Rayne is sitting on my lap, and I've noticed that she's sleeping with her tongue out. Is this normal?


----------



## Quinn (Dec 11, 2008)

Like her little tongue peeking through the front of her mouth? Not the whole tounge hanging out the side or something right?

Phoebe sleeps with her tongue poking out most of the time. Its normal. I like to poke it


----------



## BABY BABS (Feb 5, 2008)

It seems that alot of, if not most of, chis tongues stick out a bit at various times. I think there is a photo thread on here with tongue pictures.


----------



## pigeonsheep (Nov 8, 2008)

hmm my guy doesnt do that lol. he sleeps with his mouth closed unless he' dreaming...then he goes nuts lol. snoring iso cute though!

tongue sticking out sounds adorable though ^_^


----------



## FBRaRrN (May 1, 2006)

We have two chis who tongues are always out.It is fine don't worry.


----------



## CaliforniaHalo (Jun 5, 2009)

Okay. Thanks everybody.
Quinn: It's just the tip.


----------



## Quinn (Dec 11, 2008)

Yep normal and adorable


----------



## *Princess* (Feb 7, 2009)

that must be cute x


----------



## hazeyj (Nov 12, 2008)

Quinn said:


> Like her little tongue peeking through the front of her mouth? Not the whole tounge hanging out the side or something right?
> 
> Phoebe sleeps with her tongue poking out most of the time. Its normal. I like to poke it



Ha ha that made me laugh! Misty's tongue hangs out pretty much most of the time particularly when shes tired an I always try to touch it for some reason.


----------



## PixiePink (Jul 2, 2009)

I heard that female dogs have bigger tongues (to clean their babies if they have them) - no idea if this is true or not but my male, Mackenzie, never has his tongue out but Minnie almost always have a bit of tongue hanging out when she sleeps. Sooooo cute!!!

My sister-in-law also has a female chi and her tongue his hanging out half the time, awake or asleep.
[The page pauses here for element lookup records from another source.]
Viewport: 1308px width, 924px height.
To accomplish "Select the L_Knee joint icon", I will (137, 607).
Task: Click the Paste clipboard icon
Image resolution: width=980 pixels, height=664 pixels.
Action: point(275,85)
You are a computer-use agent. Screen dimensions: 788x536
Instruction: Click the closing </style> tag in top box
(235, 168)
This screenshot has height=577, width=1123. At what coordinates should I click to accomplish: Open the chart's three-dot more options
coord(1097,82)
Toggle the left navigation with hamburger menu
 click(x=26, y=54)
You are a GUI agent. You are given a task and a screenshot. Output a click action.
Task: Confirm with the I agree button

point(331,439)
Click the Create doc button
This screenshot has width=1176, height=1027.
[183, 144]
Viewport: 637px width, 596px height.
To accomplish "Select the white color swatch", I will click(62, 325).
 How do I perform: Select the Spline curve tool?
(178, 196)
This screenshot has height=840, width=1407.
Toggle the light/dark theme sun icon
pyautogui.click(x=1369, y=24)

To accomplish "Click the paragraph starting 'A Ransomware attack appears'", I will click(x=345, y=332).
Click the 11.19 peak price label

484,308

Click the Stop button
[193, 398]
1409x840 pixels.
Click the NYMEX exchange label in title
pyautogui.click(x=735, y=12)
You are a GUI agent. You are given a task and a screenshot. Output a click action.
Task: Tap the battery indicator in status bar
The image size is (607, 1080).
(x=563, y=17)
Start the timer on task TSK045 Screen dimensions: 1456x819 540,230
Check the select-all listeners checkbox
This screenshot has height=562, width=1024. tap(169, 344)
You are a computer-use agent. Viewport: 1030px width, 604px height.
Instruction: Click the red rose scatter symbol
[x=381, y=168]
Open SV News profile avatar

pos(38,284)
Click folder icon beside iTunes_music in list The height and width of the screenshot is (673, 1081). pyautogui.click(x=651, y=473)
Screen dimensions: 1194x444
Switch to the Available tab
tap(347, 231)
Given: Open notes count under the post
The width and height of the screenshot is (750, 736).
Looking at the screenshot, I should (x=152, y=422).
PS = I can't resist touching Minnie's tongue when she is sleeping too! It's just so darn irresistible!


----------



## Rosiesmum (Oct 14, 2007)

I thought it was just middle aged people who do this 

Seriously, I think it's a bit of a Chi trait, their muzzles can be so small, that their tongues (and teeth) aren't in proportion as such.

x


----------



## Smashy (Oct 26, 2009)

Border Collies also do this, perfectly normal


----------